* RECORDED INFORMATION *
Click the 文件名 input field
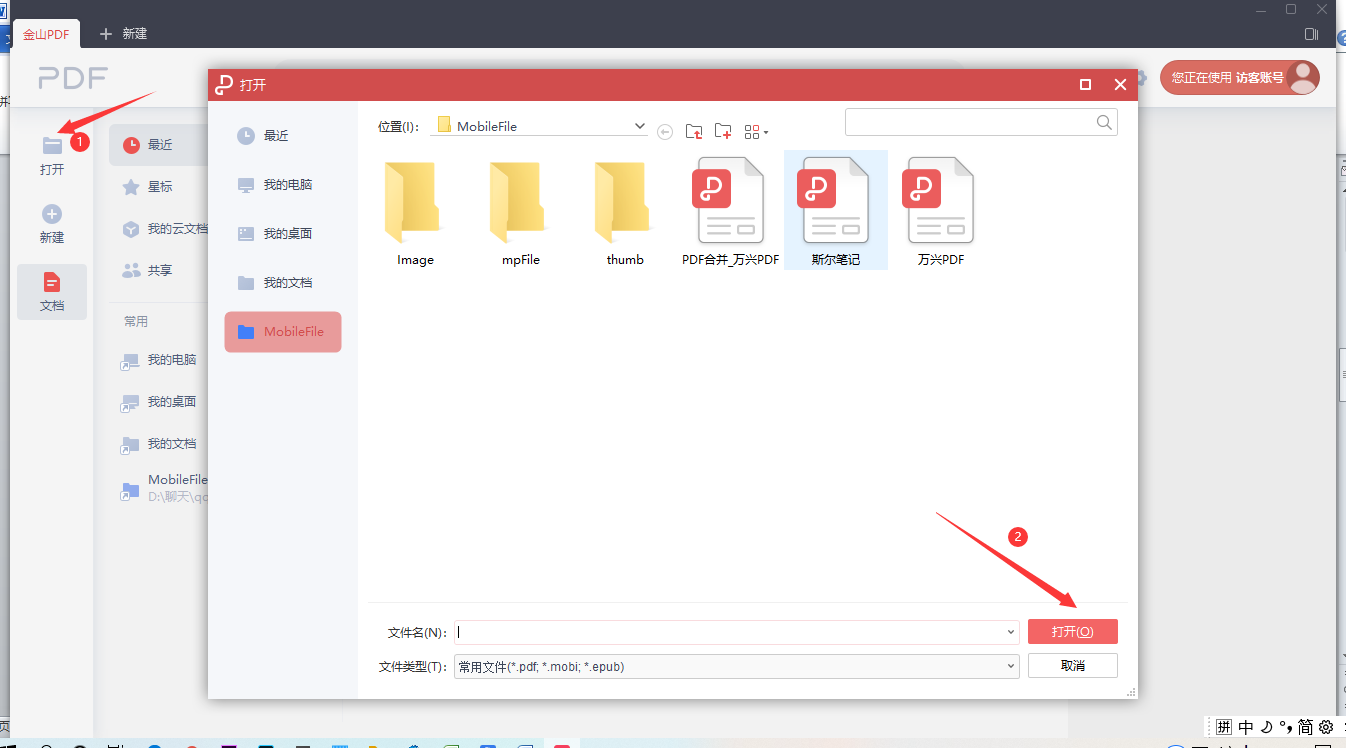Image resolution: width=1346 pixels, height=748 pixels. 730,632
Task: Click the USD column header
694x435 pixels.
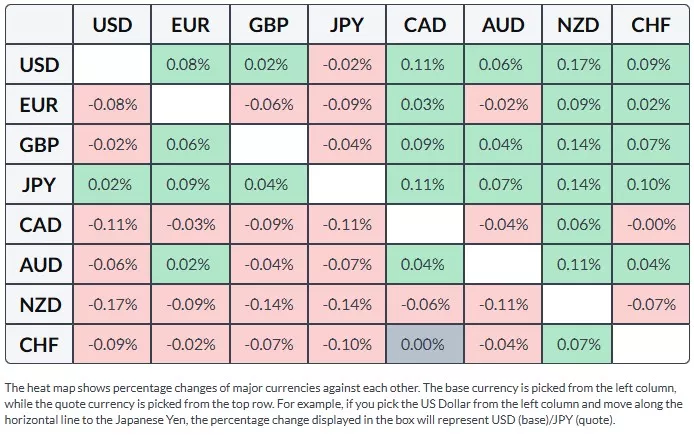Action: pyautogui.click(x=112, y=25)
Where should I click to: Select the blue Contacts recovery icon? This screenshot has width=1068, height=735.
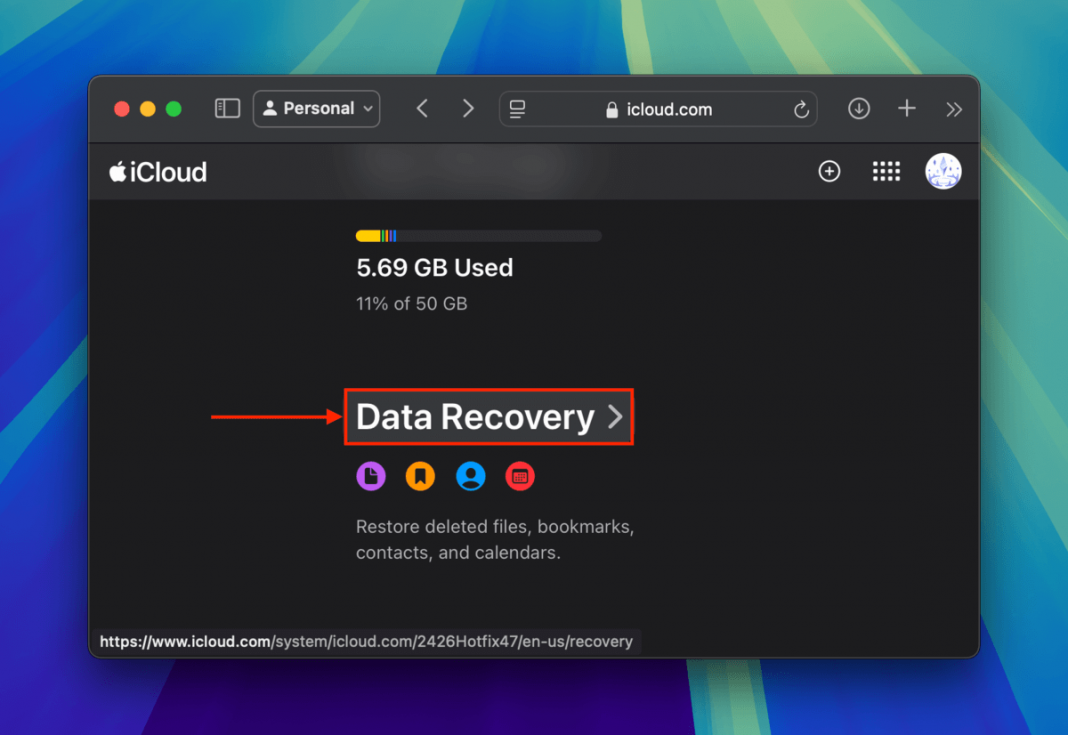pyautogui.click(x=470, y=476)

* EXERCISE *
From the first line to the last, copy the records above exactly and leave out the pictures.

* RESPONSE *
Click the 文件名 input field
Image resolution: width=1346 pixels, height=748 pixels. 730,632
Task: Click the USD column header
694x435 pixels.
Action: pyautogui.click(x=112, y=25)
Where should I click to: Select the blue Contacts recovery icon? This screenshot has width=1068, height=735.
pyautogui.click(x=470, y=476)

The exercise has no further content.